Abstract
The members of the genus Arrup Chamberlin, 1912 from Russia are reviewed: A. mamaevi (Titova, 1975) is re-described based on type and new material; A. cf. dentatus (Takakuwa, 1934) is also described based on the material from Russia, differences from specimens from Japan are shown. All the records are mapped. A key to the members of the family Mecistocephalidae known from Russia is provided.
Acta Biologica Sibirica 10: 291–302 (2024)
doi: 10.5281/zenodo.11096418
Corresponding author: Yurii V. Dyachkov (dyachkov793@mail.ru)
Academic editor: R. Yakovlev | Received 28 March 2024 | Accepted 15 April 2024 | Published 1 May 2024
http://zoobank.org/6C40305D-E49C-454C-A01E-FB446D15D3C9
Citation: Dyachkov YuD (2024) On the genus Arrup Chamberlin, 1912 (Chilopoda: Geophilomorpha: Mecistocephalidae) from Russia, with a key to the members of the family Mecistocephalidae from Russia. Acta Biologica Sibirica 10: 291–302. https://doi.org/10.5281/zenodo.11096418
Keywords
Biodiversity, Far East, identification key, re-description, new records, Siberia, types
Introduction
The genus Arrup Chamberlin, 1912 is mainly spread in East Asia, with some species are also known from Central Asia and the southwest part of North America (Bonato 2011; Dyachkov 2019). The first record of this genus from Russia was provided by Titova (1969), who recorded a single specimen of Prolamnonyx holstii from the Maritime Krai.
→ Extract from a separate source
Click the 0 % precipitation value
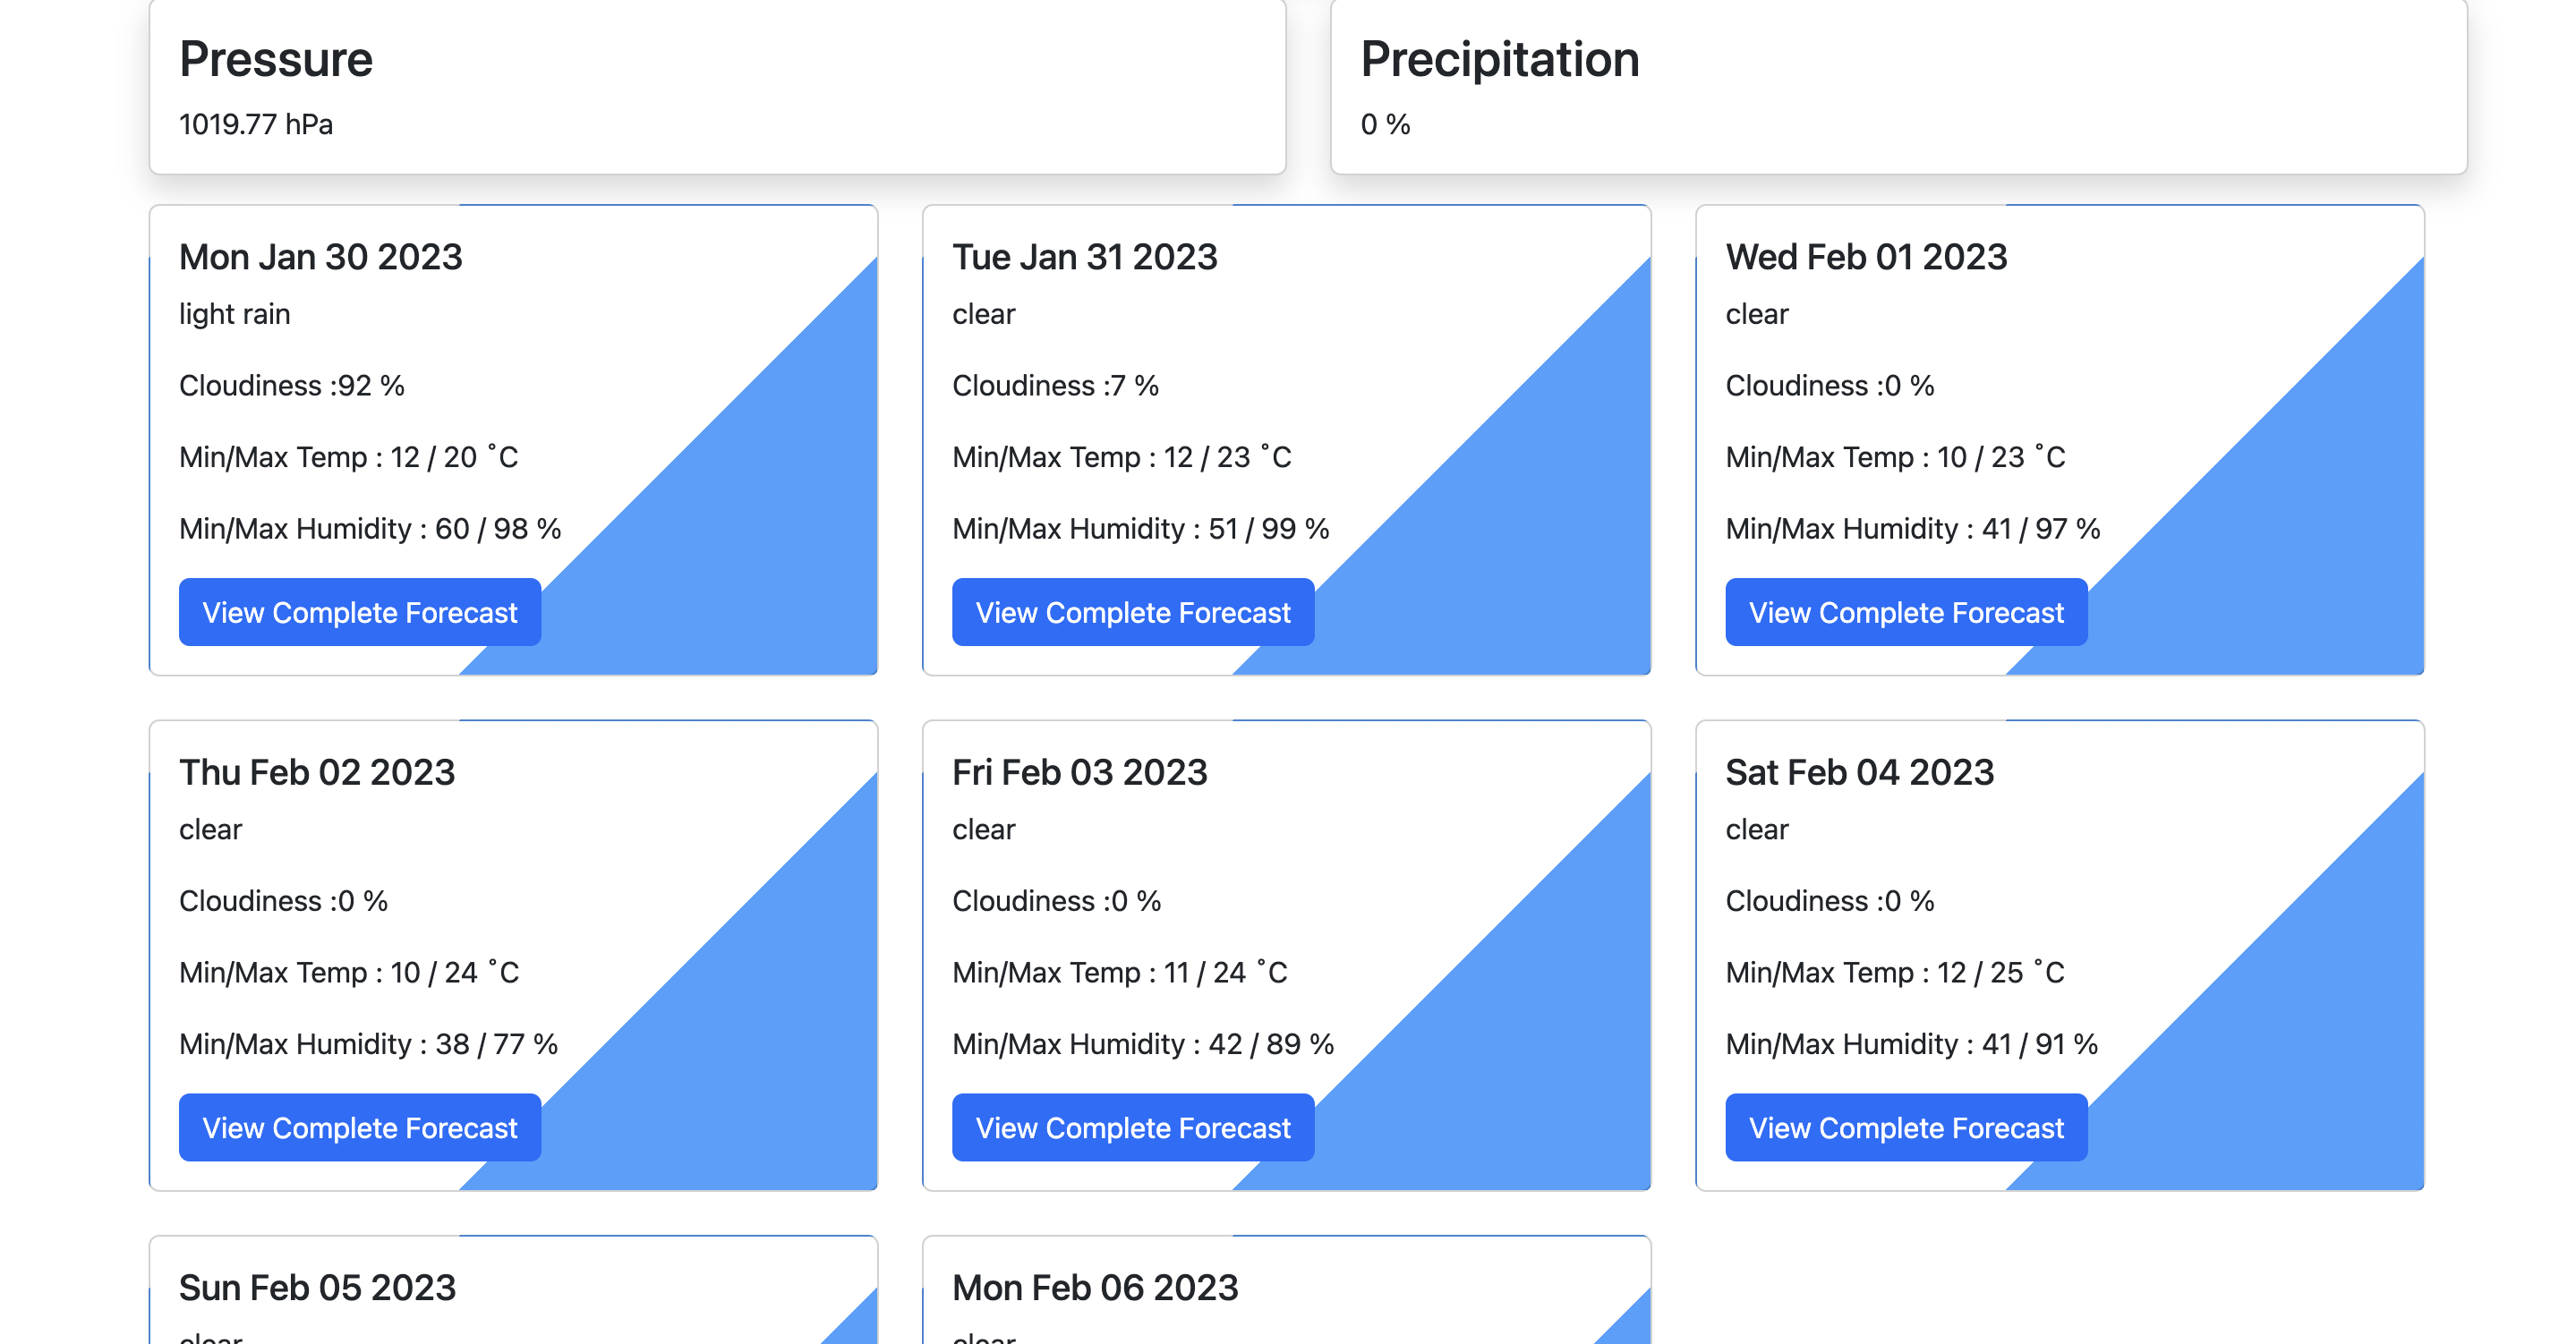The width and height of the screenshot is (2576, 1344). (1383, 124)
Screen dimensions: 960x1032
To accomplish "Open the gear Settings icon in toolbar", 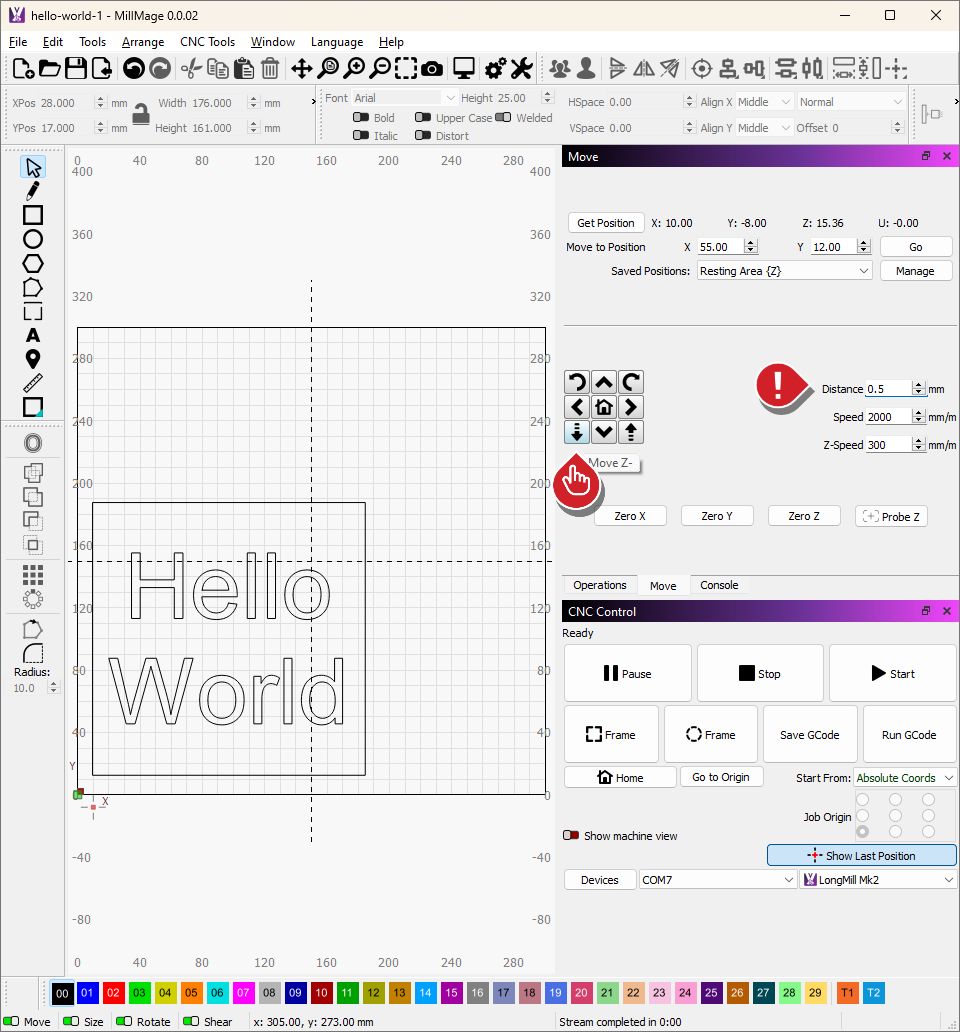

Later, she described a new species, P. mamaevi, based on this specimen (Titova 1975); she also recorded Arrup dentatus Takakuwa, 1934 (under the name Prolamnonyx dentatus) from Sakhalin, the Kuril Islands and the Maritime Krai. The latter species was placed in the genus Arrup by Crabill (1964). Foddai et al. (2003) provided a new combination, A. mamaevi (Titova, 1975) for Prolamnonyx mamaevi.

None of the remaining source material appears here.